EXERCISE TASK 1 =
Reproduce the part of the passage on cutting temperature starting with "When examining the" and going on through "the conditions studied.".
EXERCISE TASK 2 =
List every numerical value given in the passage on cutting temperature, each with its unit.

** start of TEXT EXCERPT **

When examining the influence of cutting parameters on temperature, both cutting speed and feed rate were found to exert an effect; however, cutting speed emerged as the more dominant factor. Under hBN/Gr lubrication, for instance, the cutting temperature increased from 105 to 135 °C as cutting speed rose from 30 to 60 m/min at a constant feed rate of 0.05 mm/rev, indicating a 28.57% increase. This temperature rise is attributed to elevated friction and tool wear at higher speeds, which is further substantiated by the corresponding increase in cutting force observed at these parameters. Conversely, the impact of increasing feed rate on cutting temperature was comparatively marginal, suggesting that feed rate plays a secondary role in thermal generation under the conditions studied.

** end of TEXT EXCERPT **
** start of DATA LINES **

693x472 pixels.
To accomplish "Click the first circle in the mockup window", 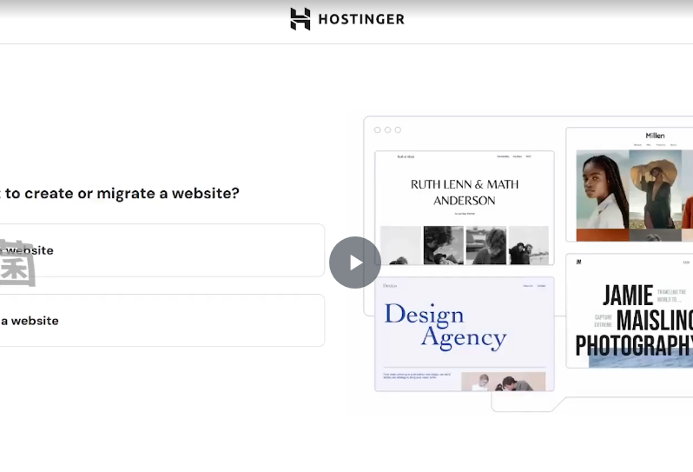I will click(x=378, y=130).

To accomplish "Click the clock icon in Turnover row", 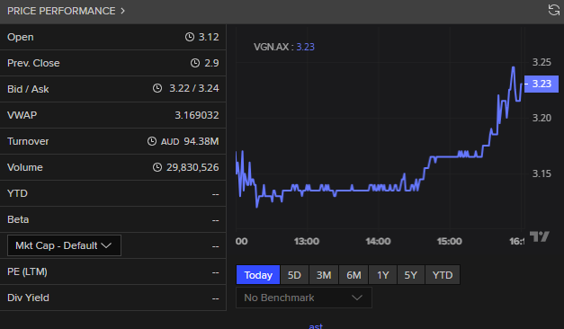I will click(152, 141).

** end of DATA LINES **

WRITTEN ANSWER 1 =
When examining the influence of cutting parameters on temperature, both cutting speed and feed rate were found to exert an effect; however, cutting speed emerged as the more dominant factor. Under hBN/Gr lubrication, for instance, the cutting temperature increased from 105 to 135 °C as cutting speed rose from 30 to 60 m/min at a constant feed rate of 0.05 mm/rev, indicating a 28.57% increase. This temperature rise is attributed to elevated friction and tool wear at higher speeds, which is further substantiated by the corresponding increase in cutting force observed at these parameters. Conversely, the impact of increasing feed rate on cutting temperature was comparatively marginal, suggesting that feed rate plays a secondary role in thermal generation under the conditions studied.

WRITTEN ANSWER 2 =
- 105 °C
- 135 °C
- 30 m/min
- 60 m/min
- 0.05 mm/rev
- 28.57%